DESCRIPTION OF THE TASK:
Line by line, output the material without altering anything.

DATA FOR THIS TASK:
•••

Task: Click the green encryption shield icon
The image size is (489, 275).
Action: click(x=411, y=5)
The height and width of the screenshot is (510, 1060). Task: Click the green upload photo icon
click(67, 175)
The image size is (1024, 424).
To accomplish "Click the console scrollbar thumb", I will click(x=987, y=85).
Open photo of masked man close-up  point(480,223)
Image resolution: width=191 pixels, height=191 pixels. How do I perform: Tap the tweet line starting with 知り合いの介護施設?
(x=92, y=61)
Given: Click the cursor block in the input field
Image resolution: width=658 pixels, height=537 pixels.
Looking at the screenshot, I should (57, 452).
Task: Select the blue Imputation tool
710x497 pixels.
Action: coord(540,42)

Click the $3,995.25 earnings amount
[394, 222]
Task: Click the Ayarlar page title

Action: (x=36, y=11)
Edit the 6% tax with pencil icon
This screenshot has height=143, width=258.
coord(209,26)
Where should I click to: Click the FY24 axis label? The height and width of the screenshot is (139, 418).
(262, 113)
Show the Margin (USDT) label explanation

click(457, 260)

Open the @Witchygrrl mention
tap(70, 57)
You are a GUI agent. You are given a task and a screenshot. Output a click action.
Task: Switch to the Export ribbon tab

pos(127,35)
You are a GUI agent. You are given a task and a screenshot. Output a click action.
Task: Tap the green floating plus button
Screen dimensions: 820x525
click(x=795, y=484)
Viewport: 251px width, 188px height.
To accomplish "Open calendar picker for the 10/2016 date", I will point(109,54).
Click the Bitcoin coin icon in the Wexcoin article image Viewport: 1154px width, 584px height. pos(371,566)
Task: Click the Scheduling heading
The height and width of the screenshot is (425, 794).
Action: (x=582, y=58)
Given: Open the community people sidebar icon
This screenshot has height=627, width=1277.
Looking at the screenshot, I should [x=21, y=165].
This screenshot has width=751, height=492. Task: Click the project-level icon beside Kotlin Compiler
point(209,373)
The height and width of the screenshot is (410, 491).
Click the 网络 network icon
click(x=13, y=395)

•••

RESULT BELOW:
Task: Click the green encryption shield icon
The image size is (489, 275).
Action: click(x=411, y=5)
The height and width of the screenshot is (510, 1060). Task: Click the green upload photo icon
click(67, 175)
The image size is (1024, 424).
To accomplish "Click the console scrollbar thumb", I will click(x=987, y=85).
Open photo of masked man close-up  point(480,223)
Image resolution: width=191 pixels, height=191 pixels. How do I perform: Tap the tweet line starting with 知り合いの介護施設?
(x=92, y=61)
Given: Click the cursor block in the input field
Image resolution: width=658 pixels, height=537 pixels.
Looking at the screenshot, I should (57, 452).
Task: Select the blue Imputation tool
710x497 pixels.
Action: coord(540,42)

Click the $3,995.25 earnings amount
[394, 222]
Task: Click the Ayarlar page title

Action: (x=36, y=11)
Edit the 6% tax with pencil icon
This screenshot has height=143, width=258.
coord(209,26)
Where should I click to: Click the FY24 axis label? The height and width of the screenshot is (139, 418).
(262, 113)
Show the Margin (USDT) label explanation

click(457, 260)

Open the @Witchygrrl mention
tap(70, 57)
You are a GUI agent. You are given a task and a screenshot. Output a click action.
Task: Switch to the Export ribbon tab

pos(127,35)
You are a GUI agent. You are given a task and a screenshot. Output a click action.
Task: Tap the green floating plus button
Screen dimensions: 820x525
click(x=795, y=484)
Viewport: 251px width, 188px height.
To accomplish "Open calendar picker for the 10/2016 date", I will point(109,54).
Click the Bitcoin coin icon in the Wexcoin article image Viewport: 1154px width, 584px height. pos(371,566)
Task: Click the Scheduling heading
The height and width of the screenshot is (425, 794).
Action: (x=582, y=58)
Given: Open the community people sidebar icon
This screenshot has height=627, width=1277.
Looking at the screenshot, I should [x=21, y=165].
This screenshot has width=751, height=492. Task: Click the project-level icon beside Kotlin Compiler
point(209,373)
The height and width of the screenshot is (410, 491).
Click the 网络 network icon
click(x=13, y=395)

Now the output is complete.